<<<<
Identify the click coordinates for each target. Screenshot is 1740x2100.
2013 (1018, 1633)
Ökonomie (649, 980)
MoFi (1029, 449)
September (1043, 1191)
>>>>
Problem description: Line by line, retype all of the records exactly.

Completed exercise:
Identify the click coordinates for each target. Screenshot is 1740x2100.
2013 (1018, 1633)
Ökonomie (649, 980)
MoFi (1029, 449)
September (1043, 1191)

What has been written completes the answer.